# PROMPT
Below are some records; output exactly the lines from the line with "Қаз (1372, 51)" to the line with "Войти (1685, 51)", both ends kept, and nothing more.
========================
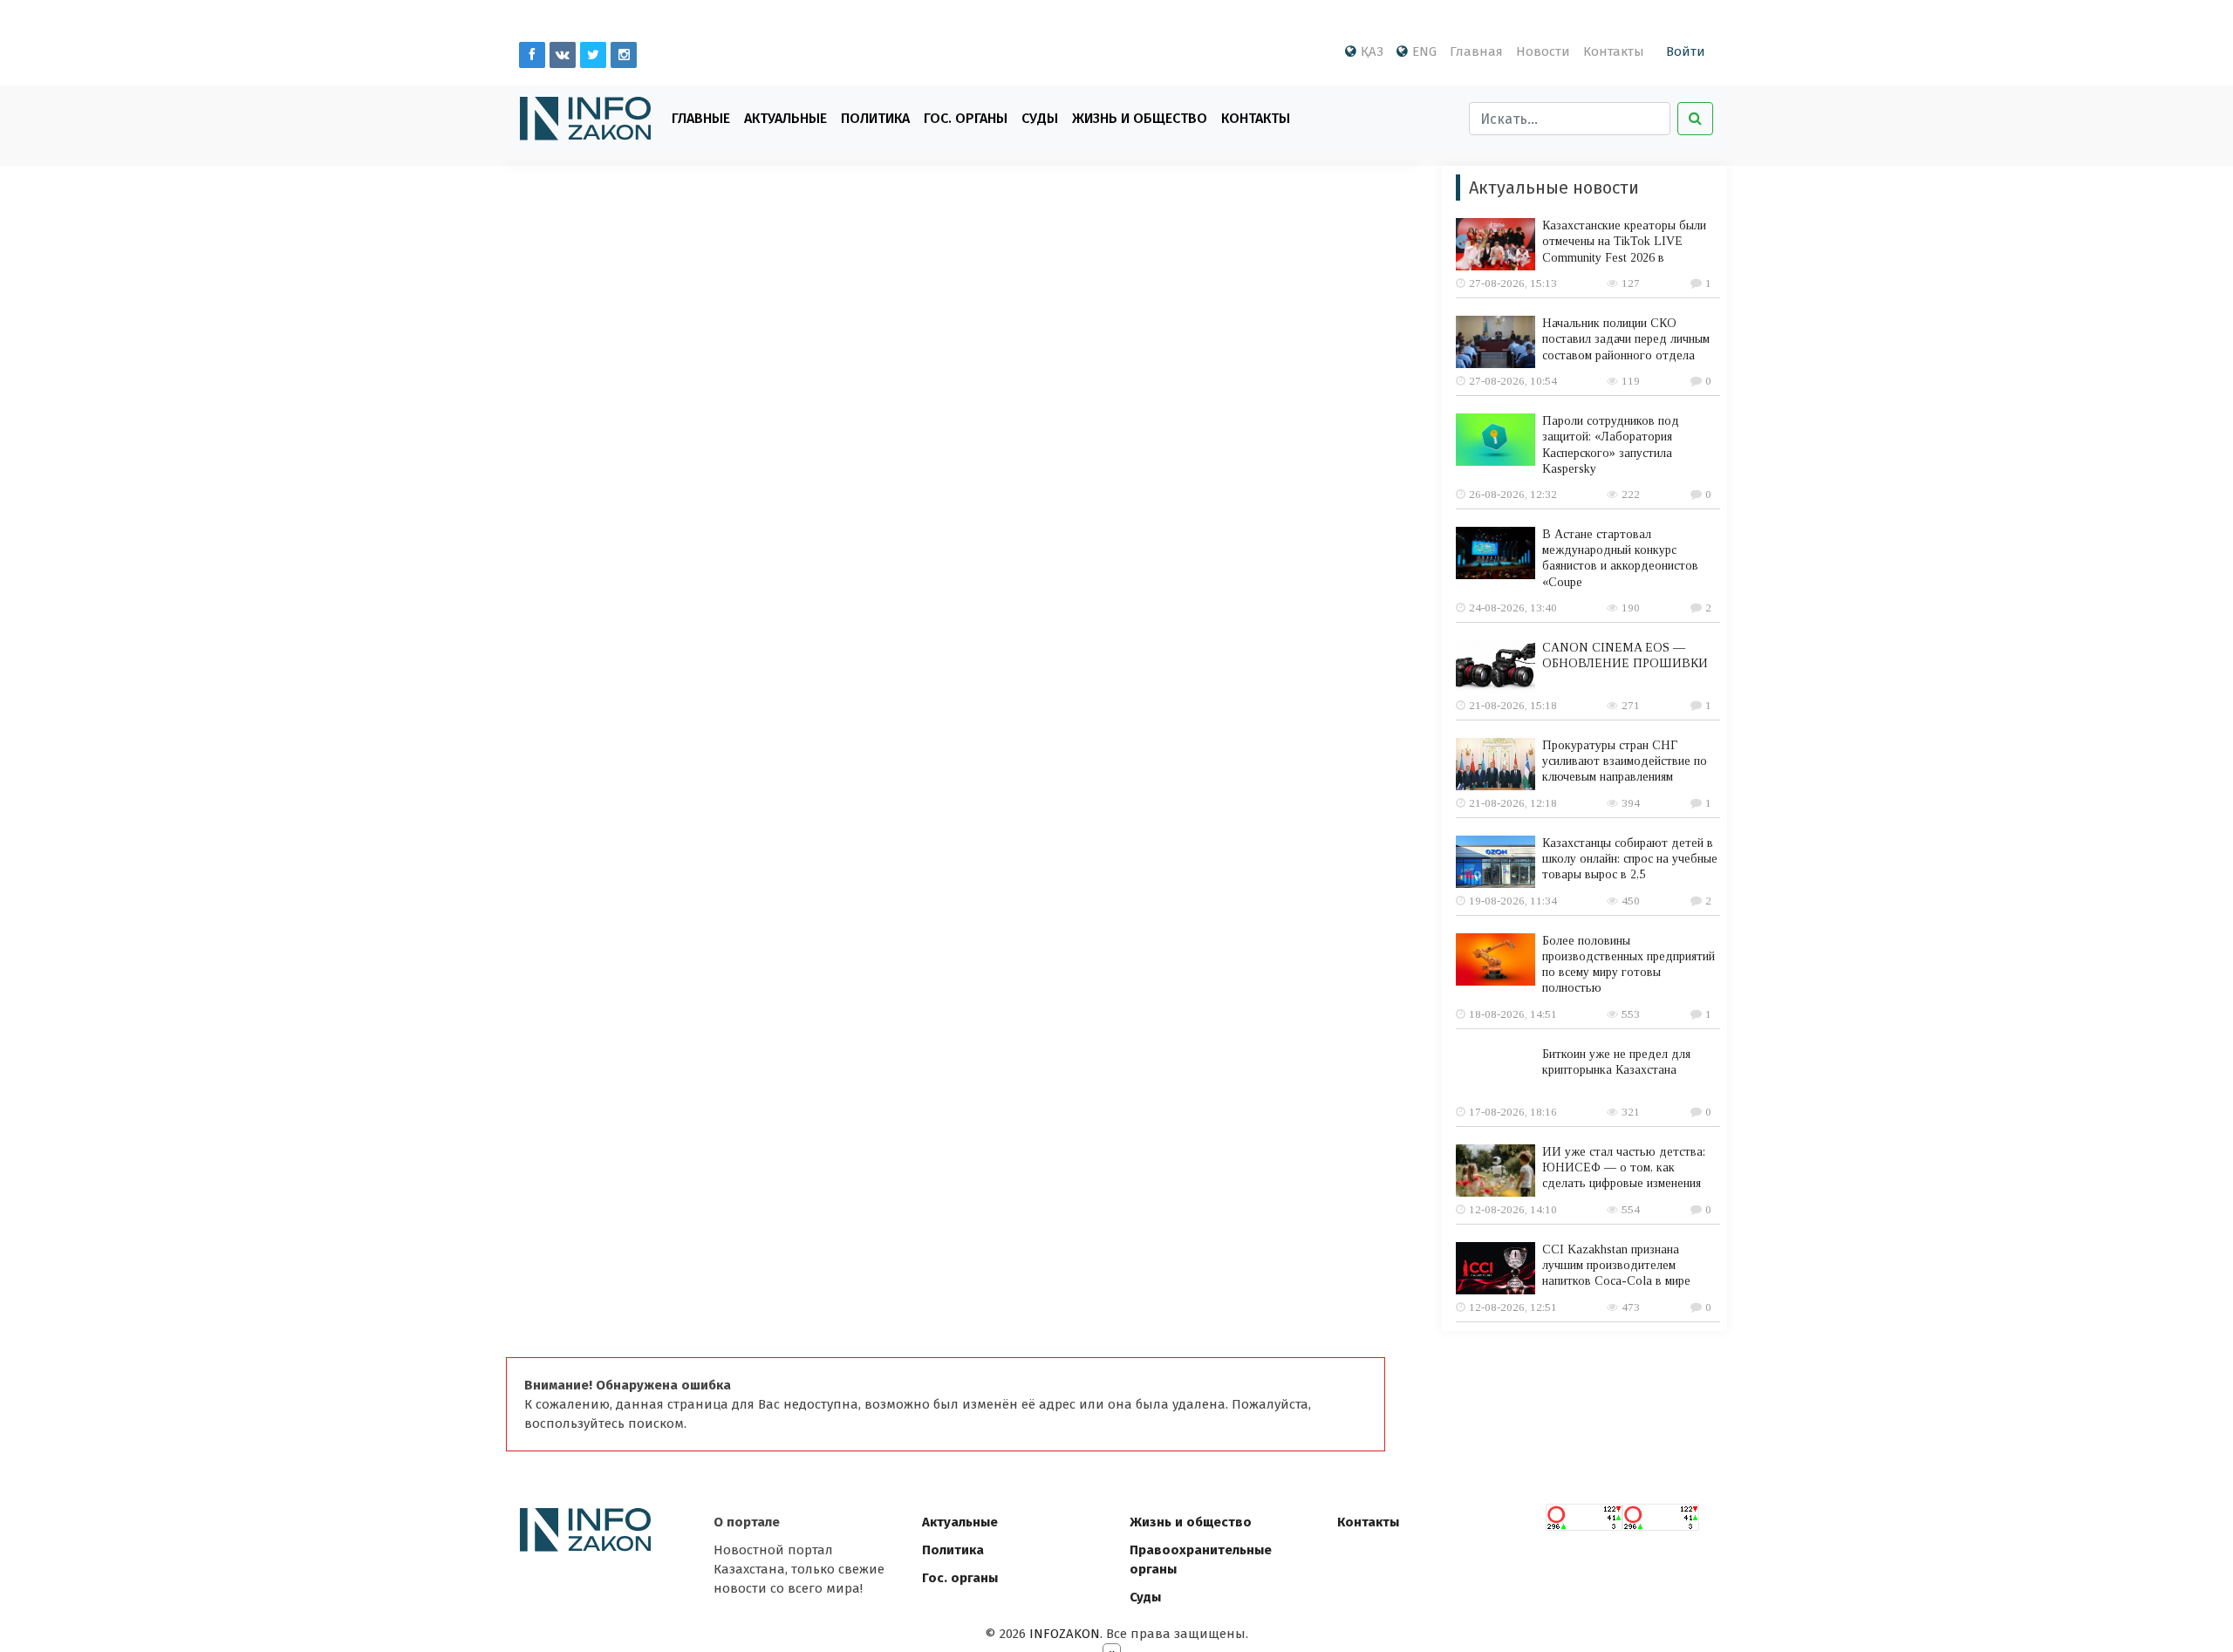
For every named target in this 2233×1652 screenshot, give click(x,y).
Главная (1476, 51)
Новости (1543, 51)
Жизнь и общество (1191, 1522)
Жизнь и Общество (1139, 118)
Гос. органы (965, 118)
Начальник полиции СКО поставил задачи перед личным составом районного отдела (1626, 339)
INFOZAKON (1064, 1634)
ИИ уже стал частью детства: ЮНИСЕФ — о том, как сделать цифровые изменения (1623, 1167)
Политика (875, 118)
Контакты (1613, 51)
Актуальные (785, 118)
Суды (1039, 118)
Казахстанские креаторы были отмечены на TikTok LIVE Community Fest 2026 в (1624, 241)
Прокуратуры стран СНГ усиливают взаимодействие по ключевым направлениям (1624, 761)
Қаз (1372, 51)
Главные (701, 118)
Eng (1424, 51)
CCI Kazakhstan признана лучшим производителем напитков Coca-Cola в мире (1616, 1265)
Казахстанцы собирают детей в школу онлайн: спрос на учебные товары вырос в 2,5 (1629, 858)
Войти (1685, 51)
========================
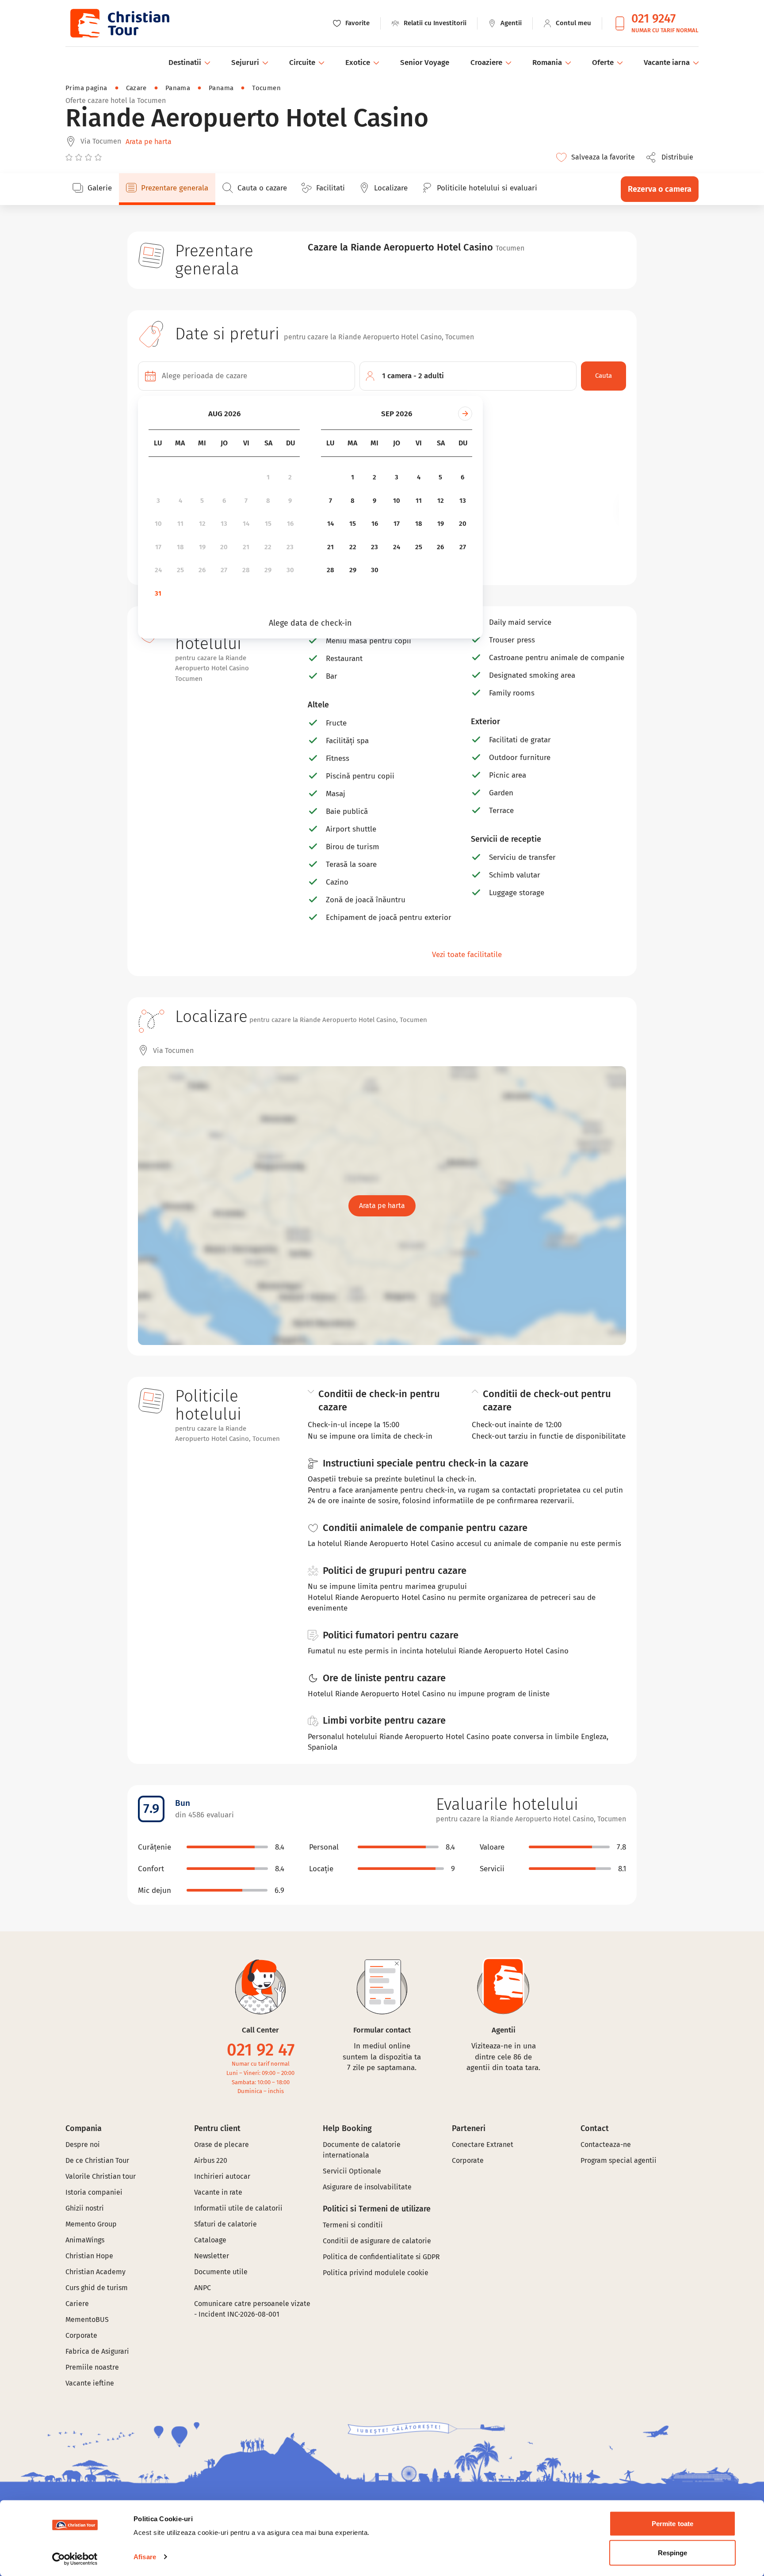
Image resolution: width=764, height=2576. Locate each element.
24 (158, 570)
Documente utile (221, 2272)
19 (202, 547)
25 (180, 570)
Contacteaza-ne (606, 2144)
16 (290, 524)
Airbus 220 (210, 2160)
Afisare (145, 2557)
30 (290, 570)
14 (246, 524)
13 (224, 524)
========================
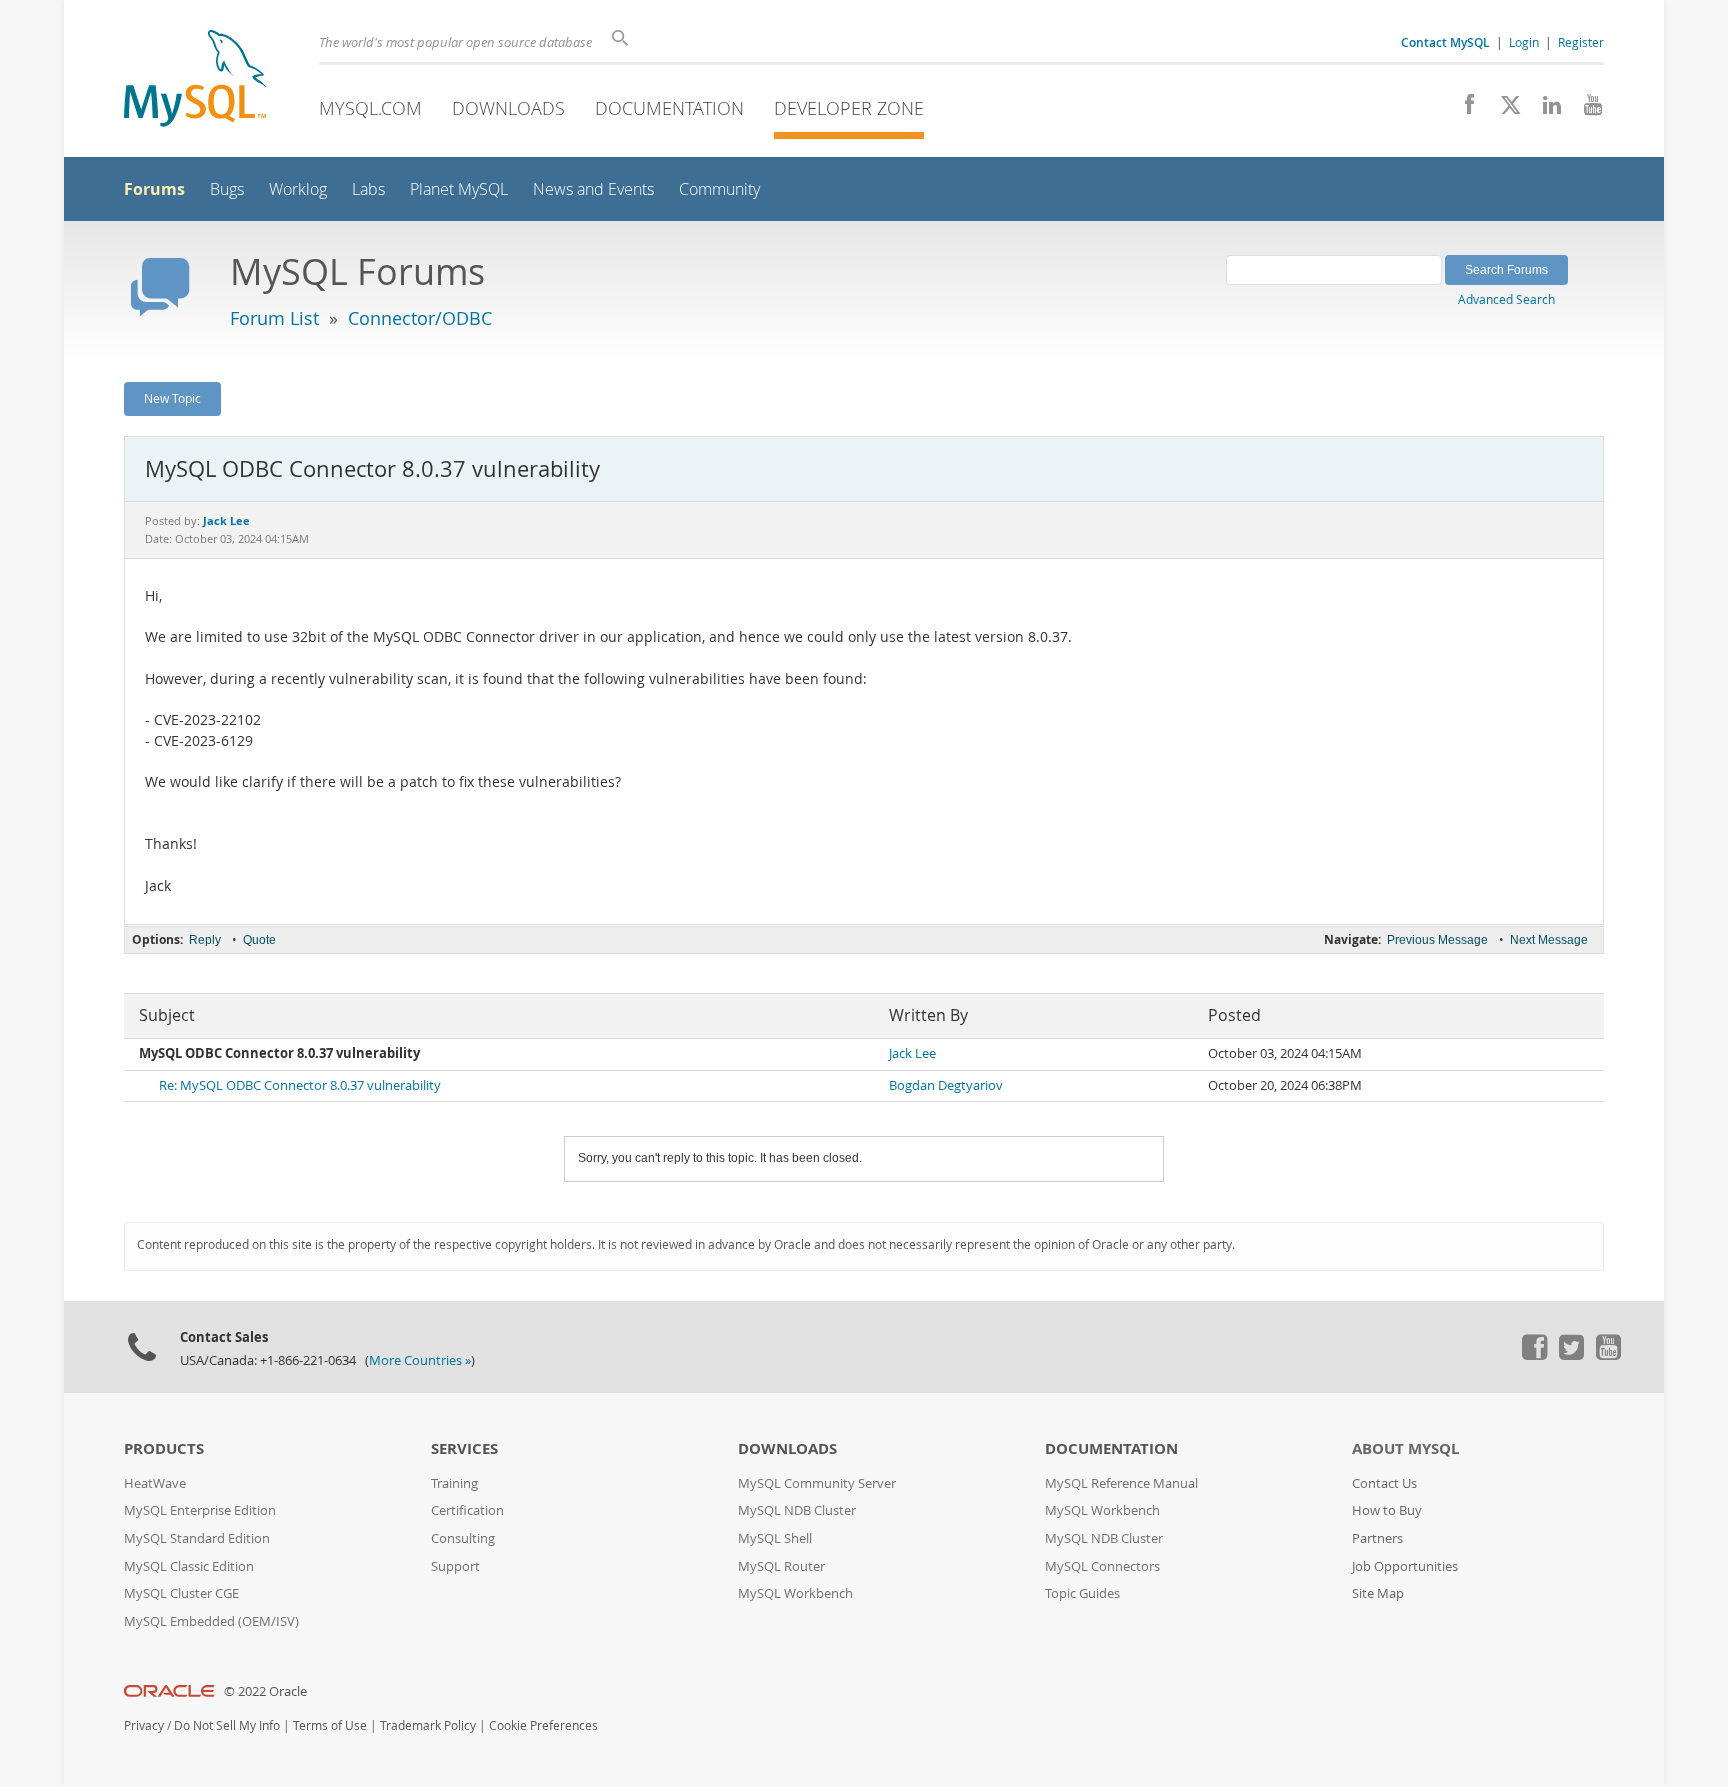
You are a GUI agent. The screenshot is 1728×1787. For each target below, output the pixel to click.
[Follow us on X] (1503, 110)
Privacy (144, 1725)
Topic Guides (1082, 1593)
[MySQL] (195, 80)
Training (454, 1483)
========================
# WRITTEN SOLUTION
Қаз (1372, 51)
Главные (701, 118)
Eng (1424, 51)
CCI Kazakhstan признана лучшим производителем напитков Coca-Cola в мире (1616, 1265)
Казахстанцы собирают детей в школу онлайн: спрос на учебные товары вырос в 2,5 (1629, 858)
Войти (1685, 51)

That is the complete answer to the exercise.